Я разыскал и побеседовал с единственным оставшимся сегодня в живых обвиняемым по этому делу генерал–лейтенантом Селезневым Николаем Павловичем, он был начальником Главного управления заказов вооружения ВВС.
Он уже не молод, ему восемьдесят шестой год (в 1992 году).
После отбытия по приговору пяти лет, еще год держали в тюрьме без всяких на то оснований. В течение пяти лет он находился в застенках Лубянки! Даже в лагерь не отправляли.
Не буду приводить содержание всей нашей беседы, это требует отдельного изложения. Главное, что я уяснил: обвинение во вредительстве было абсолютно надуманным.
— Война есть война! Тут не до тонкой отделки, главное наличие боевых качеств, — сказал Селезнев. — Каждый раз я, как ответственный за приемку, фиксировал все заводские недостатки. Но тот же Верховный Главнокомандующий Сталин, и особенно курировавший авиационное производство Маленков — гнал нас в хвост и в гриву, требуя не мелочиться и не задерживать поставку самолетов фронту. Кстати, зафиксированное за время войны количество аварий по техническим причинам является меньше допустимой «нормы» поломок за такой длительный срок, да еще в условиях торопливого производства в военное время. Нас надо было поощрять, а не наказывать за такие показатели!..

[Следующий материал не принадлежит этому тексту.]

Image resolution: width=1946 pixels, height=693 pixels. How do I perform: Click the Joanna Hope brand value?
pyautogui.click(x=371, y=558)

После беседы с Селезневым, я убедился: в этом деле министр Госбезопасности Абакумов осуществлял определенную «сверхзадачу», поставленную лично Сталиным. Об этом сказал сам Абакумов, когда дошла очередь до него, и он оказался в одной из камер той же Лубянки. Да и в сохранившихся докладах об арестах и ходе следствия, написанных им, когда он был министром Госбезопасности, Абакумов писал на имя Сталина такие слова: «По Вашему личному указанию…»
А теперь обратимся к жизни маршала Жукова, пока еще не подозревающего о надвигающейся опасности. О новых, не свойственных ему делах, политических и дипломатических, читателям известно из предыдущих глав.
Занимаясь всем этим, Жуков помнил о необходимости обобщить огромный опыт минувшей войны, дабы использовать его в боевой подготовке войск. Война закончена, однако поступило очень много тревожных сведений о том, что недавние союзники обеспокоены мощью победившей советской страны и замышляют свои далеко недружественные акции. Появилась атомная бомба и сила ее порождала головокружительные агрессивные планы на будущее у некоторых западных стратегов.
В ноябре 1945 года Жуков провел военно–научную конференцию, в которой участвовали не только военачальники группы войск, но и представители Генштаба и академий.
В общем, забот у маршала было много. А в Москве тем временем Сталин плел сложную и далеко идущую интригу.
В мае 1965 года полковник Светлишин посетил маршала Жукова по поручению редакции «Военно–исторического журнала». Вот что рассказал ему Жуков (я беру из статьи Светлишина цитаты, касающиеся нашей темы).
«Не успели участники конференции разъехаться к местам службы, — продолжал рассказ Георгий Константинович, — как в расположение Группы войск прибыл генерал Абакумов — заместитель Берии. Мне о цели визита не доложил, развернул бурную деятельность.
Когда стало известно, что Абакумов производит аресты генералов и офицеров, я приказал немедленно вызвать его. Задал два вопроса: почему по прибытии не изволил представиться мне как Главнокомандующему и почему без моего ведома, как Главноначальствующего, арестовывает моих подчиненных?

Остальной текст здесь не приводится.